Natural History, Dec-Jan, 1997 by Stephen Jay Gould

These shortest-term studies are elegant and important, but they cannot represent the general mode for building patterns in the history of life. The reason strikes most people as deeply paradoxical, even funny -- but the argument truly cannot be gainsaid. Evolutionary rates of a moment, as measured for guppies and lizards, are vastly too rapid to represent the general modes of change that build life's history through geological ages.

But how can I say such a thing? Isn't my statement ridiculous a priori? How could these tiny, minuscule changes -- a little less leg, a minimally larger size -- represent too much of anything? Doesn't the very beauty of these studies lie in their minimalism? We have always been taught that evolution is wondrously slow and cumulative -- a grain by grain process, a penny a day toward the domain of Bill Gates. Doesn't each of these studies document a grain? Haven't my colleagues and I found the "atom" of evolutionary incrementation?

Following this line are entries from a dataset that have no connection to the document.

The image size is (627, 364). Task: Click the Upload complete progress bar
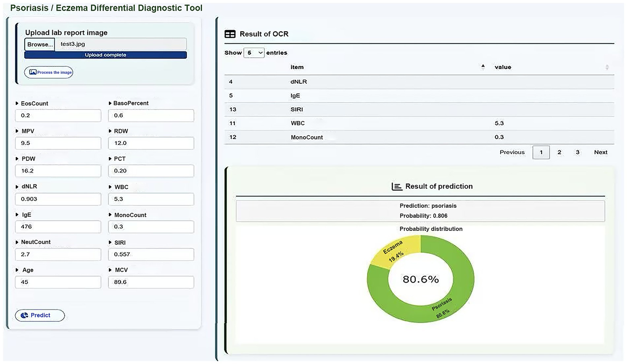pos(106,55)
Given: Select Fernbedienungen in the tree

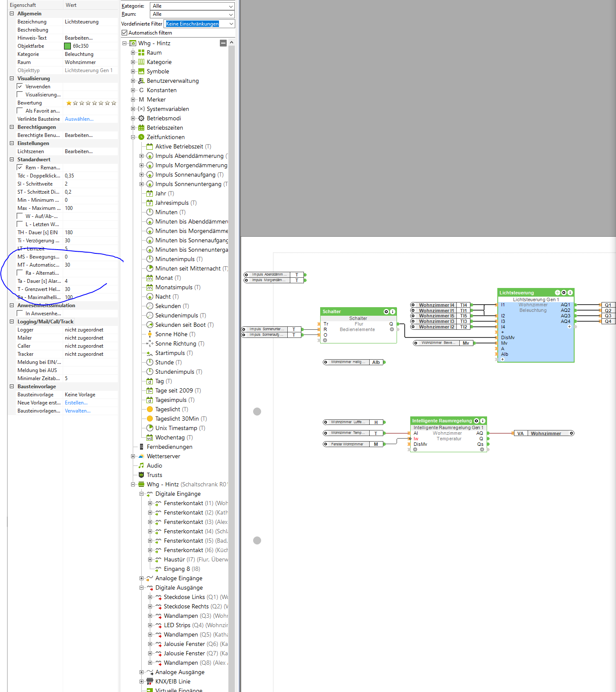Looking at the screenshot, I should click(169, 447).
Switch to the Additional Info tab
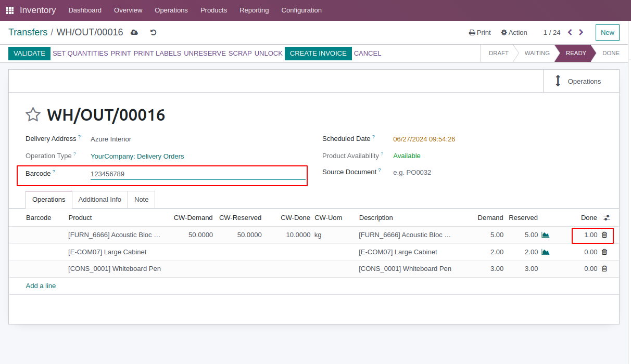The width and height of the screenshot is (631, 364). tap(99, 200)
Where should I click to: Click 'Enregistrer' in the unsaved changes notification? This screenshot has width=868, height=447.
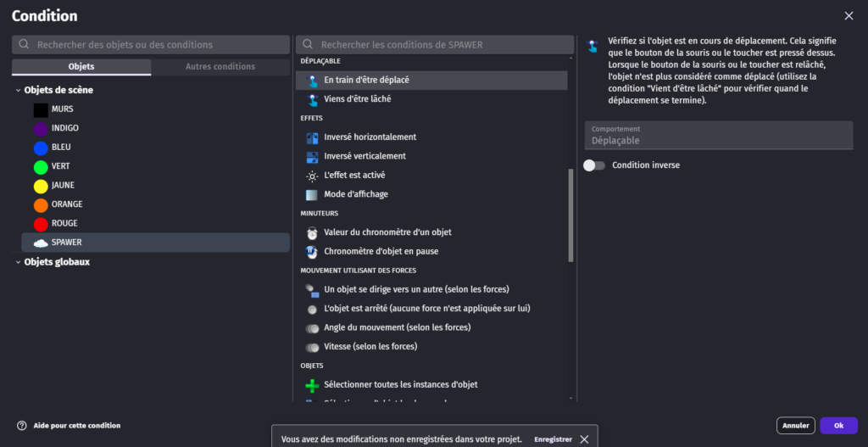tap(552, 439)
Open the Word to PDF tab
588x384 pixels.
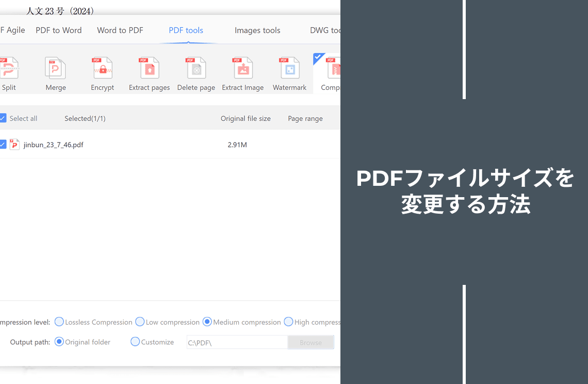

We have discerned something important, but we have discovered no general atom. These measured changes over years and decades are too fast by several orders of magnitude to build the history of life by simple cumulation. Reznick's guppy rates range from 3,700 to 45,000 darwins (a standard metric for evolution, expressed as change in units of standard deviation -- a measure of variation around the mean value of a trait in a population -- per million years). By contrast, rates for major trends in the fossil record generally range from 0.1 to 1.0 darwins. Reznick himself states that "the estimated rates [for guppies] are . . . four to seven orders of magnitude greater than those observed in the fossil record" (that is, ten thousand to ten million times faster!).

Moreover, and with complete generality -- the "paradox of the visibly irrelevant" in my title -- we may say that any change measurable at all over the few years of an ordinary scientific study must be occurring far too rapidly to represent ordinary rates of evolution in the fossil record. The culprit of this paradox, as so often, is the vastness of time (a concept that we can appreciate "in our heads" but seem quite unable to get into the guts of our intuition). The key principle, however ironic, requires such a visceral understanding of earthly time: if evolution is fast enough to be discerned by our instruments in just a few years -- that is, substantial enough to stand out as a genuine and directional effect above the random fluctuations of nature's stable variation and our inevitable errors of measurement -- then such evolution is far too fast to serve as an atom of steady incrementation in a paleontological trend. Thus, if we can measure it at all (in a few years), it is too powerful to be the stuff of life's history.

If large-scale evolution proceeded by stacking Trinidad guppy rates end to end, any evolutionary trend would be completed in a geological moment, not over the many million years actually observed. "Our face from fish to man," to cite the title of a famous old account of evolution for popular audiences, would run its course within a single geological formation, not over more than 400 million years, as our fossil record demonstrates.